◆ Task instructions ◆
Retype each entry exactly. Skip any pictures.

===== Source material

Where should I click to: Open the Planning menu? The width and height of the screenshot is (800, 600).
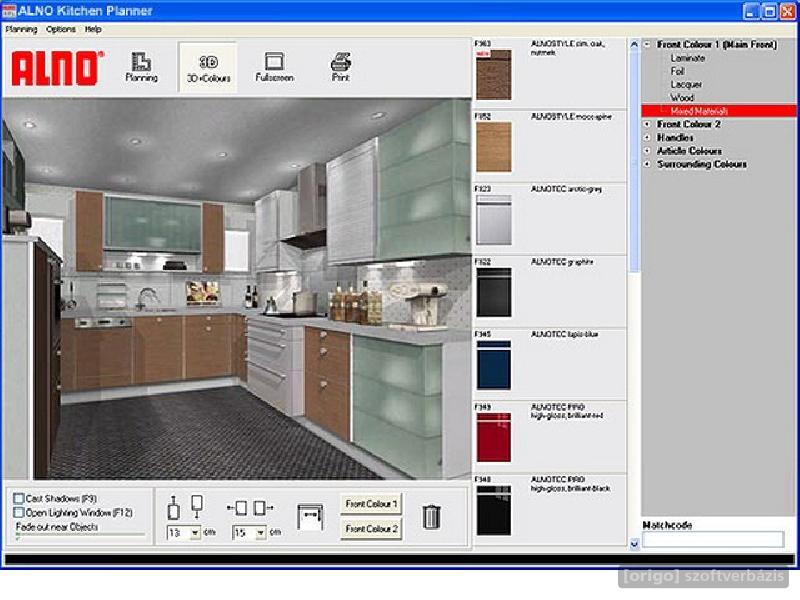[21, 29]
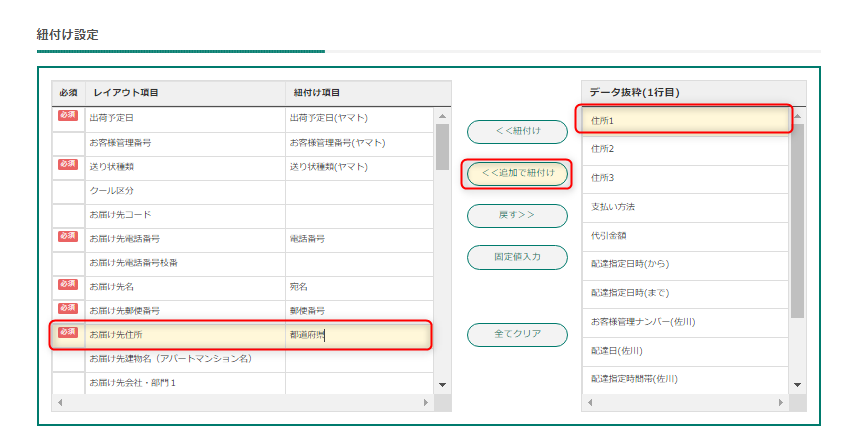Pick 配達指定日時(から) in the right list

click(x=685, y=264)
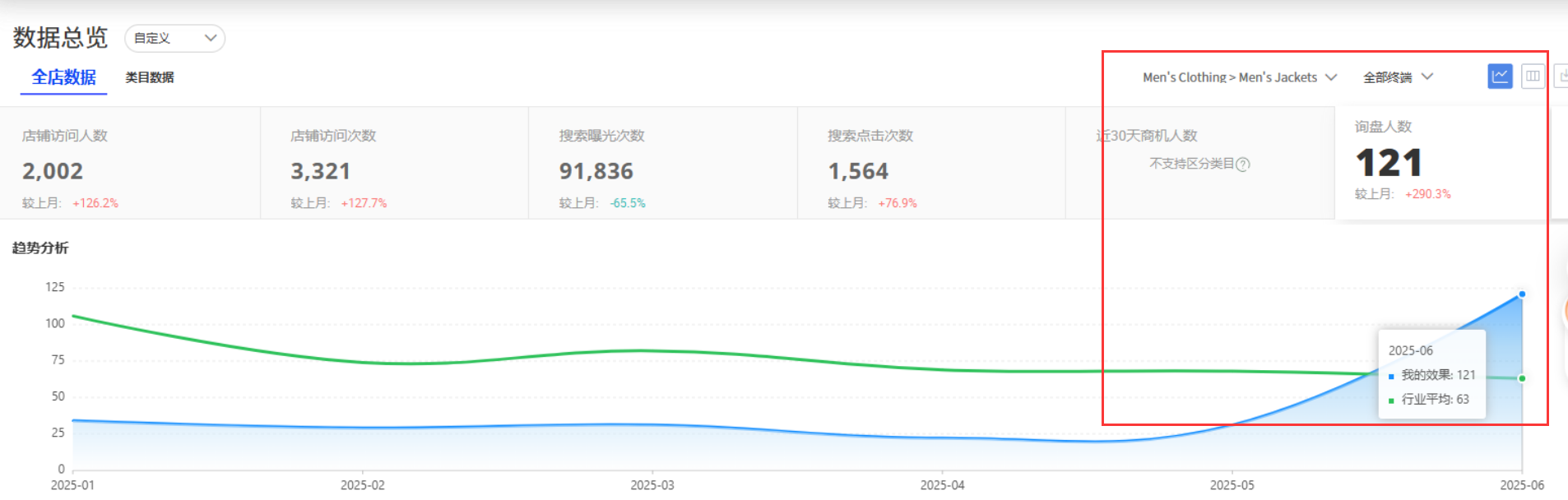Open the 自定义 date range dropdown

[x=174, y=38]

==========

◆ Final answer ◆
Where should I click to: Open the Planning menu? The width and height of the screenshot is (800, 600).
[21, 29]
Pick 配達指定日時(から) in the right list

click(x=685, y=264)
Open the 自定义 date range dropdown

[x=174, y=38]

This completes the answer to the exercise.